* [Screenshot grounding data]
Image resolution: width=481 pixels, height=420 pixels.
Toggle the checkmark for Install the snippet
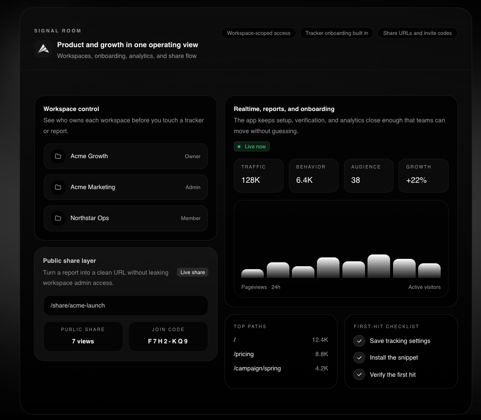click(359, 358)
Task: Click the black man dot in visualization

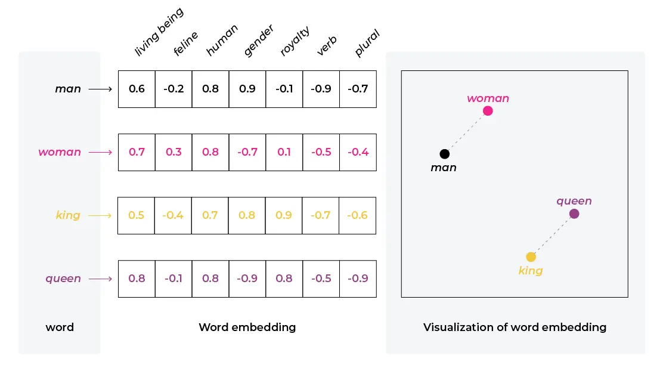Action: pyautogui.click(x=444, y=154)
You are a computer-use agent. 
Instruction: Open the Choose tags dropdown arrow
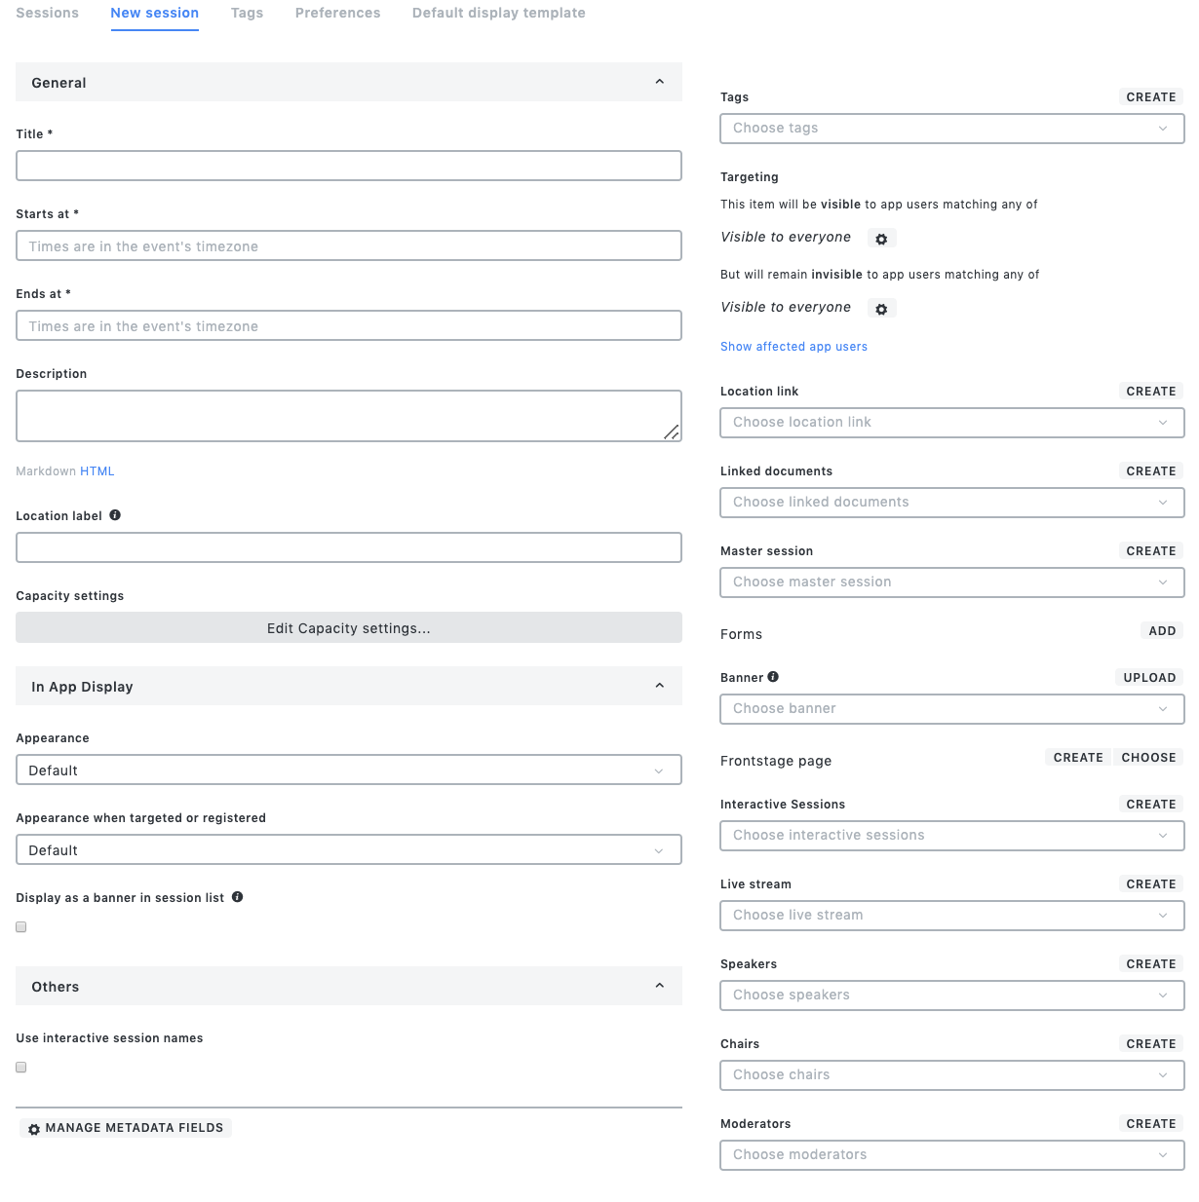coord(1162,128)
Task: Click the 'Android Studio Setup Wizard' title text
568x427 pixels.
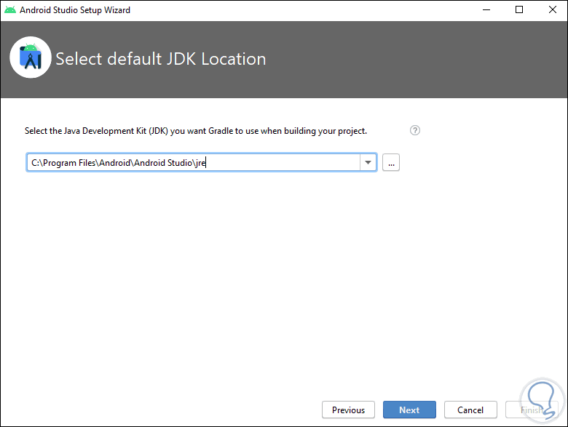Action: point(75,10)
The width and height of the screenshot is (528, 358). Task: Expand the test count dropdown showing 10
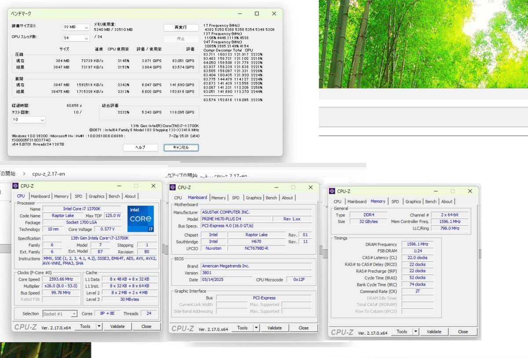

* [TASK DETAILS] Looking at the records above, say how many lines hold the string "height". Write nothing but the number.

* [TASK SOLUTION] 2